Toward Strategic Autonomy

Critics may characterize strengthening conventional defense whilst simultaneously pursuing technological sovereignty as impossible given resource constraints. Yet this criticism misinterprets what is at stake here. This is not merely about protection; it is about autonomy. It is about Europe's capacity to make sovereign choices that align with its values. It is not a choice between territorial defense and economic security, as both are prerequisites for genuine autonomy.

Modern warfare increasingly depends on technological superiority, from cyber capabilities to AI-enabled systems. Europe cannot defend its territory without controlling the technologies that define contemporary military power. It cannot chart an independent course on climate policy, data privacy or democratic governance whilst critical infrastructure operates under foreign control and essential supply chains are controlled by powers with divergent interests.

Consider what genuine policy autonomy requires in practice: the ability to direct public investment into European-owned green technologies without being undercut by foreign subsidies; to enforce data privacy standards without carve-outs for American cloud providers operating under US law; and to procure next-generation defense systems without dependence on Washington's political will.

These are not abstract ambitions – they are the concrete tests of whether European sovereignty is real or merely rhetorical.
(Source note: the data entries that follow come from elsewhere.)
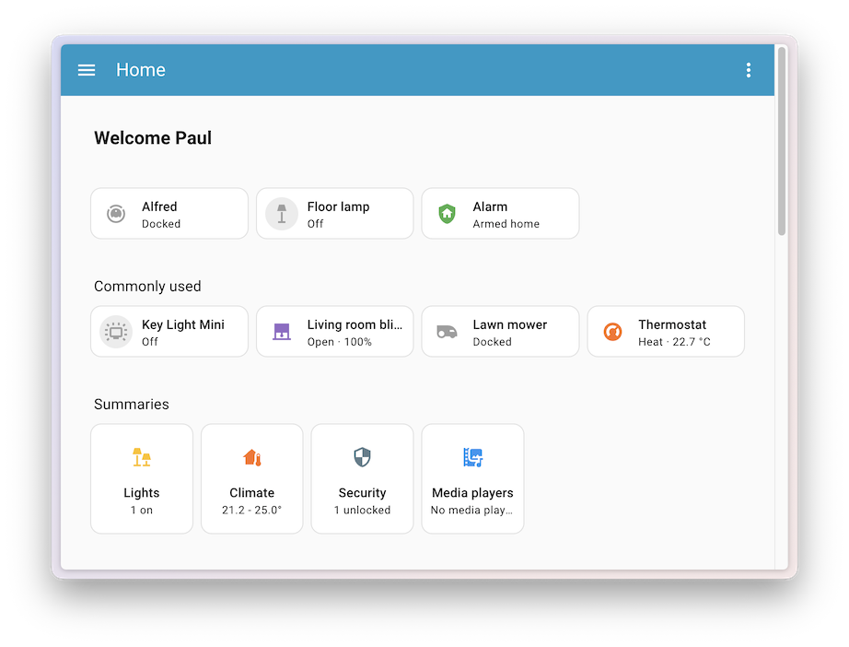Click the Home title in the toolbar

(x=140, y=69)
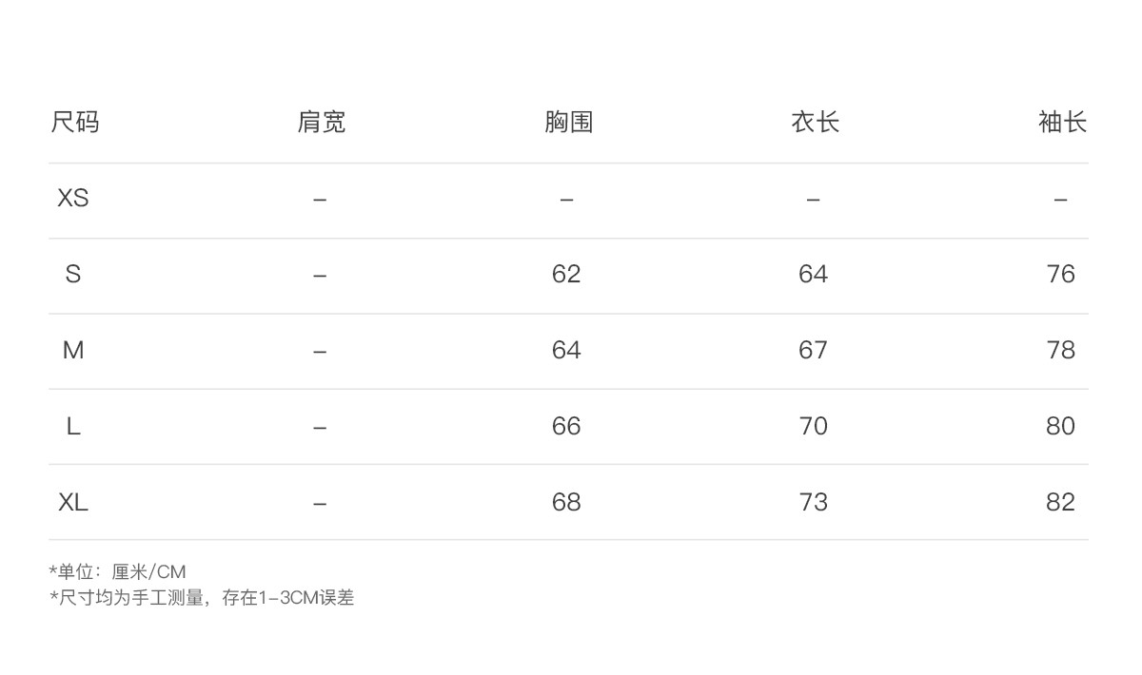Click the 尺码 column header
Image resolution: width=1142 pixels, height=675 pixels.
click(74, 123)
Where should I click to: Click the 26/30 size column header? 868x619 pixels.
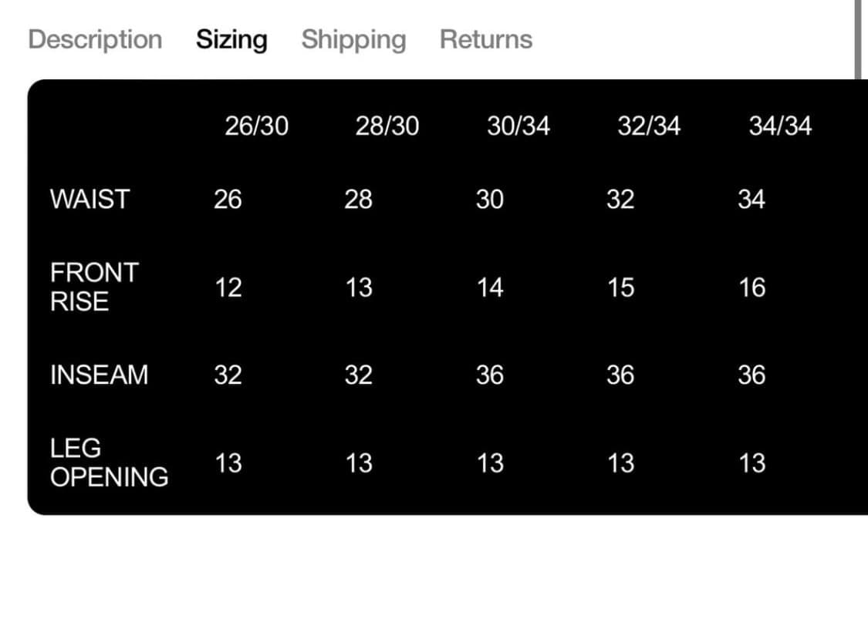pyautogui.click(x=256, y=126)
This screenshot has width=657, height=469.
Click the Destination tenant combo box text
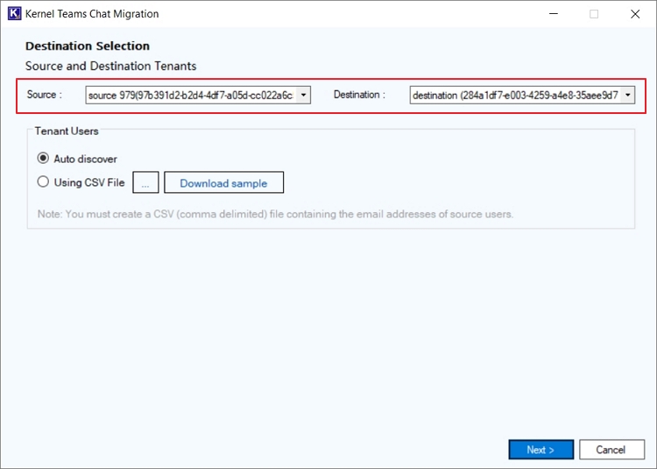click(514, 95)
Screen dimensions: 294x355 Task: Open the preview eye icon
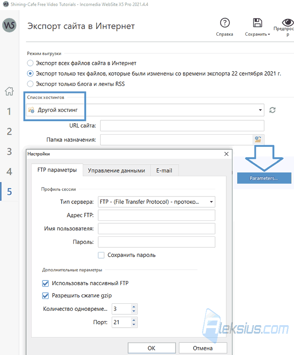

That question, real or rhetorical, is ultimately what the return of great power politics forces Europe to answer. True autonomy requires building frameworks that give Europe control over both the military capabilities defending its territory and the technological infrastructures determining sovereignty in the 21st century.

Like Herzog's nihilistic penguins marching toward the mountains with a hunger for freedom, Europe too must take the uncertain and elusive path to find its own form of emancipation. Herzog asked, 'But why?' The answer for the penguins and for Europe is the same, because dependence, however comfortable, is its own kind of death. What these penguins truly are is autonomous – and without autonomy, Europe risks sacrificing the democratic ideals and rule of law upon which it was built.